Childhood Dementia Matters series

The Childhood Dementia Matters series provides insight into various aspects of the lived experience of families who have children with dementia.

Childhood Dementia Matters 1: Palliative care perspectives and experiences

This document provides a summary of the key issues and comments that emerged from the consumer roundtable hosted by Palliative Care Australia and the Childhood Dementia Initiative on 24th November 2021. Eight parents of children with dementia from NSW, ACT and SA (including primary carers and bereaved parents) participated in the roundtable event. Staff from the Childhood Dementia Initiative and Palliative Care Australia were also represented. The roundtable provided participants with an opportunity to discuss their perspectives on paediatric palliative care and to highlight their own experiences and challenges. Direct quotes from roundtable participants are presented throughout this summary document.

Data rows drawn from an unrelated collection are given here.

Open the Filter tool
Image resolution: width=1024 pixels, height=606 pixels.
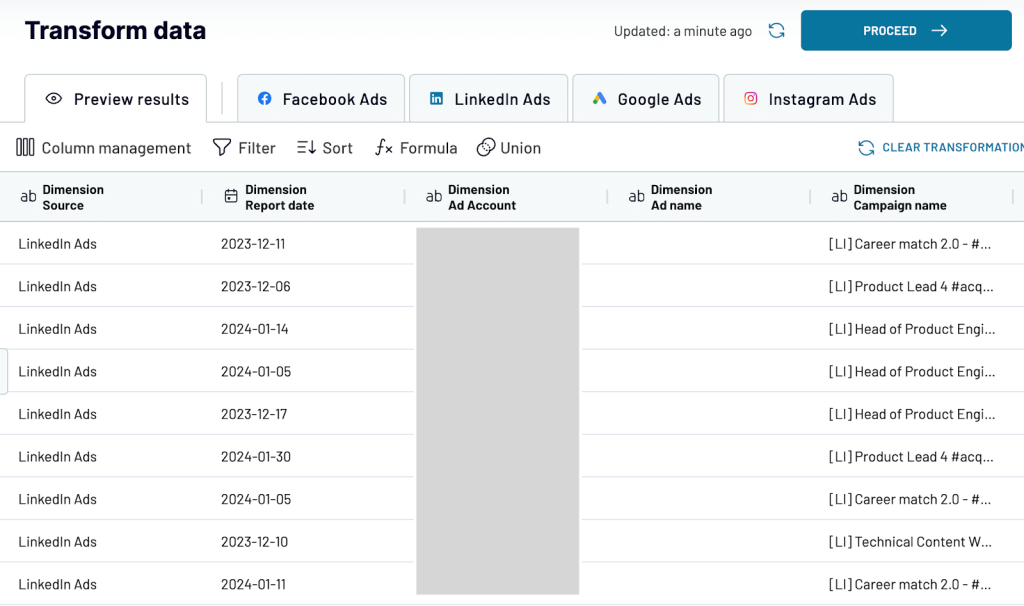(x=244, y=148)
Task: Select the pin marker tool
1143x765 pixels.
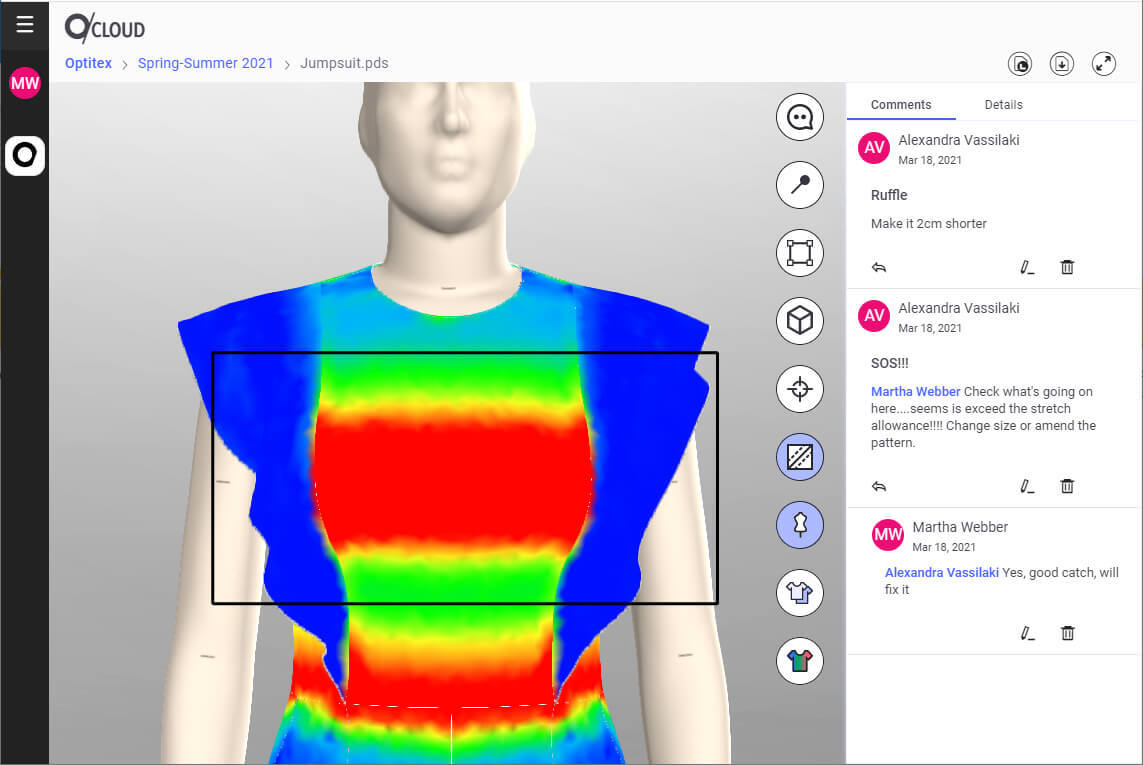Action: [x=799, y=185]
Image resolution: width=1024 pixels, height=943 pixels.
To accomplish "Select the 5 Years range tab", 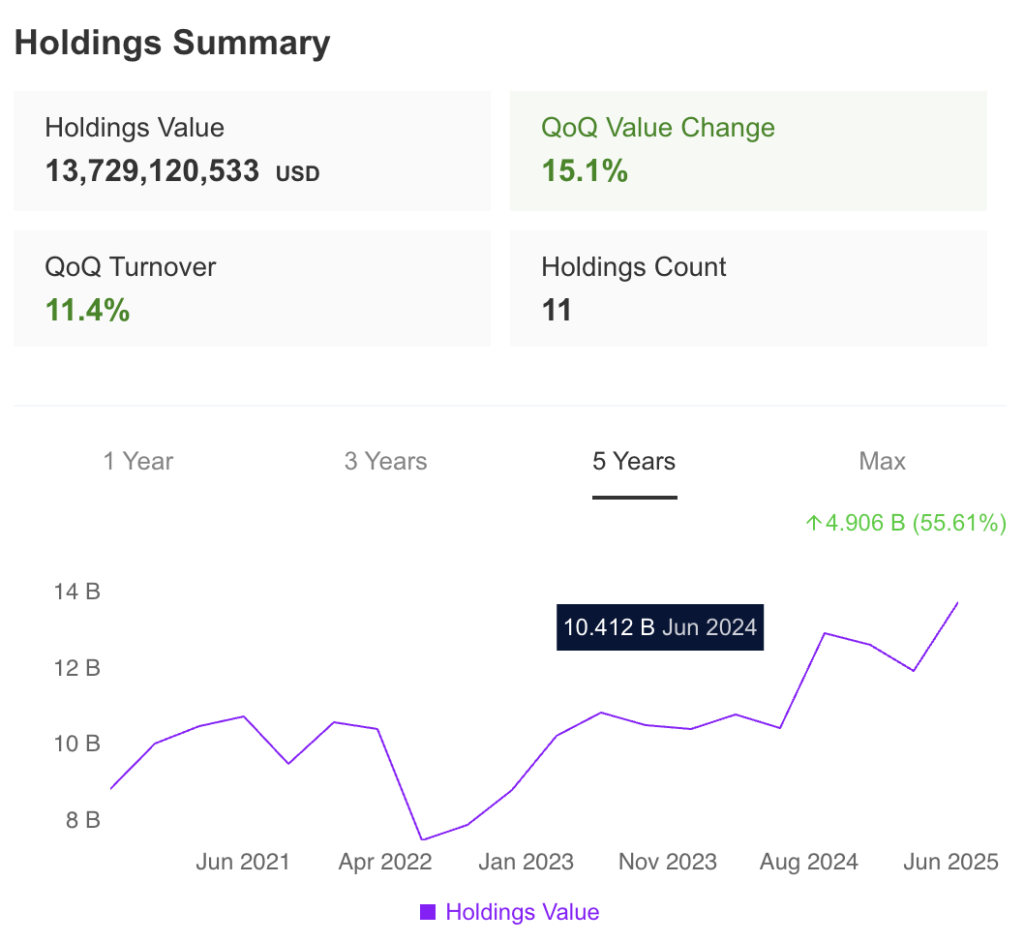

Childhood Dementia Matters 2: What families want health professionals and service providers to know.


This document summarises key themes that emerged during a series of focus groups facilitated by Childhood Dementia Initiative. Twelve parents of children with dementia in Australia participated.
The focus groups invited participants to share their insights on working with health professionals and service providers. Participants shared challenging and positive experiences encountered when accessing support and care, and what they most wanted the professionals working with them to know. Focus groups took place in December 2021, January 2022 and February 2022. Direct quotes from these focus groups are presented in this document.

Childhood Dementia Matters 3: Family perspectives on the term ‘childhood dementia’, August 2023

This document summarises key insights that emerged during a series of focus groups, discussion and survey responses facilitated by Childhood Dementia Initiative. Twenty-five individuals from the families of children with dementia participated in total. Family voices and experiences were heard in focus groups, interviews and a short online survey.